The site offers a unique opportunity for the dynamic and young entrepreneurial couple, allowing them to incorporate their enthusiasm for spa atmospheres and aquatic activities into their daily living.
Tasked with the project, Matière Première Architecture, a local architectural firm, focused on leveraging the site’s natural aesthetics by designing a streamlined 120 square meter dwelling. This minimalist approach took cues from the surrounding environment. The house’s design emphasizes its connection with the stream by incorporating strategic window placements and a layout that seamlessly integrates indoor and outdoor living spaces.
Concept & interior spaces
The core objective of the concept is to shape a dynamic structure that uses its surroundings as a backdrop, while incorporating a streamlined layout centered around its framed vistas. To actualize this, the young architectural studio conceived a design featuring a saltbox roof, bifurcated at its ridge, and bridged by a glass walkway. This division between the two primary sections highlights their distinct purposes. The first segment incorporates a carport and a versatile room equipped with a glass garage door that faces the stream. In contrast, the second, more substantial section houses the primary living areas. Both sections are characterized by single-slope cathedral ceilings, adding an element of majesty to the spaces.

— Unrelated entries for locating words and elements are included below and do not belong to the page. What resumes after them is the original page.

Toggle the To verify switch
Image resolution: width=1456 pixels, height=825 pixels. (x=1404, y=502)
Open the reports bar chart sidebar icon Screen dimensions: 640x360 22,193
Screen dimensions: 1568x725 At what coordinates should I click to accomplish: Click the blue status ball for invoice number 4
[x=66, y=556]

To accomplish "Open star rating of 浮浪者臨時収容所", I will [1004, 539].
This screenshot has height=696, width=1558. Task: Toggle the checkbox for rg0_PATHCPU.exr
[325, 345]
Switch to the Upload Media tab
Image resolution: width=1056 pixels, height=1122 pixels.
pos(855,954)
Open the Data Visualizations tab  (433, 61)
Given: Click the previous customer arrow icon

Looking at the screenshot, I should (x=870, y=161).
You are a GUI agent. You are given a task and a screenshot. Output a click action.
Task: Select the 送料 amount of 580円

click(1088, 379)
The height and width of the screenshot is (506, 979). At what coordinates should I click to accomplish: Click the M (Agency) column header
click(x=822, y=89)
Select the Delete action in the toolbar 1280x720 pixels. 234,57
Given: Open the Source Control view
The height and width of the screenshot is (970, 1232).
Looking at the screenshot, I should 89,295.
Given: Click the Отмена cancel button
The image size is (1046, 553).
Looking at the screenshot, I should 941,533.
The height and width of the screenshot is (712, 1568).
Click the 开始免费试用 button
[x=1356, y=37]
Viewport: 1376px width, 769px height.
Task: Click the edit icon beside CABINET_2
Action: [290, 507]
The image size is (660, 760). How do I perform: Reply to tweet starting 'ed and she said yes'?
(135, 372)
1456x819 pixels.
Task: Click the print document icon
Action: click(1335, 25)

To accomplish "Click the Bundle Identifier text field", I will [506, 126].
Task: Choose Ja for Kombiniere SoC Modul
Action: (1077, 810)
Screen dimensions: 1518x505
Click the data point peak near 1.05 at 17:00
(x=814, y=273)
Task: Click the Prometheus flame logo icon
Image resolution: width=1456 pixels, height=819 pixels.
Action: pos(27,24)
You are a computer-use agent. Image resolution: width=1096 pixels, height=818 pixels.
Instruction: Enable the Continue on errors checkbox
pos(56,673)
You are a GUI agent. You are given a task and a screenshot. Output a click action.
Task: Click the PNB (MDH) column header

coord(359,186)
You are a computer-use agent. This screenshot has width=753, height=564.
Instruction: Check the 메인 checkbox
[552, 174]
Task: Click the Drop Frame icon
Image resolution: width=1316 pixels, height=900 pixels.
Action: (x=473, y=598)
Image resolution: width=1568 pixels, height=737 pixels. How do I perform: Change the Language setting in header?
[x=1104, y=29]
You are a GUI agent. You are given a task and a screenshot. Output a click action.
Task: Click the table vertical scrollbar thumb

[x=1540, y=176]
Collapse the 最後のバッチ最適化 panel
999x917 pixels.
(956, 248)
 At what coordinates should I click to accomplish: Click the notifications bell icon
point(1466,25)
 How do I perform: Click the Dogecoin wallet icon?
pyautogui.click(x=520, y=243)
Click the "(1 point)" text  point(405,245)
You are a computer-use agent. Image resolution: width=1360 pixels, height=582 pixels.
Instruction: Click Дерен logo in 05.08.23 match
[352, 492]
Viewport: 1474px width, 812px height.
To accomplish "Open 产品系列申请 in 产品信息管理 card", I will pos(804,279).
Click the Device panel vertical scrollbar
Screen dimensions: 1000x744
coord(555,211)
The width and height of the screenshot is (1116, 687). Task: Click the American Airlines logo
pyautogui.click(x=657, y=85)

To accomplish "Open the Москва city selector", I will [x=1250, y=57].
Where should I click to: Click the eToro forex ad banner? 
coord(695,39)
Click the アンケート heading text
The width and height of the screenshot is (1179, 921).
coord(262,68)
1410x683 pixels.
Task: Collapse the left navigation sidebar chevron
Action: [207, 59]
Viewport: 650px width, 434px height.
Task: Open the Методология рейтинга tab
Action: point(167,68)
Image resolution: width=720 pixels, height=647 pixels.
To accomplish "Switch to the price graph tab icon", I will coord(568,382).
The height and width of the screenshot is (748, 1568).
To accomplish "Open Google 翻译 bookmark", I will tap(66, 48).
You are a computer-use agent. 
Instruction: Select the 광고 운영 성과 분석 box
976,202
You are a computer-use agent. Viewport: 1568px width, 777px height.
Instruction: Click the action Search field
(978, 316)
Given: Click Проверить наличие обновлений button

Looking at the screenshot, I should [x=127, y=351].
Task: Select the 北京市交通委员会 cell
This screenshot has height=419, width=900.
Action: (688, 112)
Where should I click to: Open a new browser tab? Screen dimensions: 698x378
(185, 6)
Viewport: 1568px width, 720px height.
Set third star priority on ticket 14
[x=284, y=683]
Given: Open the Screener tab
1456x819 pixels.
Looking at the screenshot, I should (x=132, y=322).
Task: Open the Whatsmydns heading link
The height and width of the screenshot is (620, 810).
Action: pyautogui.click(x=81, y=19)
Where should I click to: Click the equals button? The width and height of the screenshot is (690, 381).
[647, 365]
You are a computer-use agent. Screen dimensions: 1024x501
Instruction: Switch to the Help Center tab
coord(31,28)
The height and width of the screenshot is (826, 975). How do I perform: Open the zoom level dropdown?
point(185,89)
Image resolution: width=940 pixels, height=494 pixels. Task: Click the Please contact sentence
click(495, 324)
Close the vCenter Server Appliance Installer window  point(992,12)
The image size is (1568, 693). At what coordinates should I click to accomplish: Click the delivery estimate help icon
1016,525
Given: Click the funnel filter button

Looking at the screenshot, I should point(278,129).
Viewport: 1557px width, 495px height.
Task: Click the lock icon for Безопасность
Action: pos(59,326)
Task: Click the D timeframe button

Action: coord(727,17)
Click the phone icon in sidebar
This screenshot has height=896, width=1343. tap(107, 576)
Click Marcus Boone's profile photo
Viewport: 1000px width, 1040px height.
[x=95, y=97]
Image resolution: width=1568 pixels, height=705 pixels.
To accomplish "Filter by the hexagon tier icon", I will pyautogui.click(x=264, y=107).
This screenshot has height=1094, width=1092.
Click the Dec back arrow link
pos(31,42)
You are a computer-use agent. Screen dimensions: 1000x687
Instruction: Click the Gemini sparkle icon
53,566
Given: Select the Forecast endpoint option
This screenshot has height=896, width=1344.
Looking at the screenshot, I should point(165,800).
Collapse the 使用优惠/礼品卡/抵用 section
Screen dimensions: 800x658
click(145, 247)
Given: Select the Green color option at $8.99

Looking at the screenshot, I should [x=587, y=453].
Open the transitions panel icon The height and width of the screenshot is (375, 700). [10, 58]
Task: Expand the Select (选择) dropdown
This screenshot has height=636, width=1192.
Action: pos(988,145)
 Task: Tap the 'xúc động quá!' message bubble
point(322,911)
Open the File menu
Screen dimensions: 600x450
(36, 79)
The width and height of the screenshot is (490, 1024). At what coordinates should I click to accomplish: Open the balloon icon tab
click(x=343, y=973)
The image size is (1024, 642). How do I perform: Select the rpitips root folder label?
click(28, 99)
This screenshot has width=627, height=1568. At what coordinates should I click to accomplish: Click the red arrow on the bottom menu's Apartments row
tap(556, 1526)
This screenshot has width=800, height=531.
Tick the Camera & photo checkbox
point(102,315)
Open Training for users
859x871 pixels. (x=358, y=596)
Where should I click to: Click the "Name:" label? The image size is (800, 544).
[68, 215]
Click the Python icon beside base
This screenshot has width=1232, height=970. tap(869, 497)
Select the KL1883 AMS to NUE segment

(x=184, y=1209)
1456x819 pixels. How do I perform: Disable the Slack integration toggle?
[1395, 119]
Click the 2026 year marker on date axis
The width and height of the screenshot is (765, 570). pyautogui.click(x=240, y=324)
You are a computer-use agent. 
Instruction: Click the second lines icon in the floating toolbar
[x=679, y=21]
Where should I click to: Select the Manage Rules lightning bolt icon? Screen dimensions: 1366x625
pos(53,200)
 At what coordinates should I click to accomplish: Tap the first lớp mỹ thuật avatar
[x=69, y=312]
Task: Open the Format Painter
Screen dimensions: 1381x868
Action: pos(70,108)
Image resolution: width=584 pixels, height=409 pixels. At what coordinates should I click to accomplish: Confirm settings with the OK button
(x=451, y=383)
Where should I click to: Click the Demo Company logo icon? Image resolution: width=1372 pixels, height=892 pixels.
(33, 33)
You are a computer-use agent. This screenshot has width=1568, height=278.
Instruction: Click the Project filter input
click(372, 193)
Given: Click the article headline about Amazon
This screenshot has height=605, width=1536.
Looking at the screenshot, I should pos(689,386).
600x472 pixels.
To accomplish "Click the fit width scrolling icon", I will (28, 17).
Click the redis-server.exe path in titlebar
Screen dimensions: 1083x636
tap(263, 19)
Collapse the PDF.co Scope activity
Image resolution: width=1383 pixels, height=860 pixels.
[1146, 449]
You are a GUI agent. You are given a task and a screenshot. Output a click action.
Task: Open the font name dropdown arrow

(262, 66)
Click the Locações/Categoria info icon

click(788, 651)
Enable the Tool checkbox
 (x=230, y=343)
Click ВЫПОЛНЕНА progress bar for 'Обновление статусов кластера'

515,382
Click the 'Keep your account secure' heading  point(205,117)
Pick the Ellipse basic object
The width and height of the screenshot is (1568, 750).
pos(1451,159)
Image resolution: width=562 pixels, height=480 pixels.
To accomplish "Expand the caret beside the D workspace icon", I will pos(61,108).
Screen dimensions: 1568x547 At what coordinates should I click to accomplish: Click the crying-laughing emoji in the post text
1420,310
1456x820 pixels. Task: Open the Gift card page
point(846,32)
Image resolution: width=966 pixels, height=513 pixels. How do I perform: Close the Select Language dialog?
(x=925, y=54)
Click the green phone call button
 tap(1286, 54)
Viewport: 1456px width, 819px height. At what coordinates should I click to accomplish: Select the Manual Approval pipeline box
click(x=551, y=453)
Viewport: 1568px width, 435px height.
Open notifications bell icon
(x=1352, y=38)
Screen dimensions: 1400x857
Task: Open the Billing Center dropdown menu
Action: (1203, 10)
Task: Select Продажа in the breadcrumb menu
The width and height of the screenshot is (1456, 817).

The Dyptique house is characterized by two segments: the carport with the mudroom, which doubles as a multi-purpose room, and the main living quarters. Nestled at the home’s forefront, the carport serves as a practical solution for vehicle accommodation and also offers a sheltered area for various pursuits. The multi-purpose room, acting as a transition from the exterior to the home’s interior, provides dual functionality as a mudroom, and potentially a compact gym. A glass garage door within this space ensures a seamless communion with the natural surrounding. The main living area, graced with a cathedral ceiling, features large square windows which orchestrate a rhythm with the framed views of the creek along longitudinal space.
Materiality & Construction
Built by Nu Drom, the architect’s affiliated construction company, the Dyptique House is characterized by a monochromatic aesthetic, presenting a black wood exterior contrasted by its white interiors. The black window frames provide consistency to the design, making a notable visual statement against the plateau setting. The minimalist color scheme accentuates the architectural precision, carving a distinct outline of each structure against the ever-changing landscape.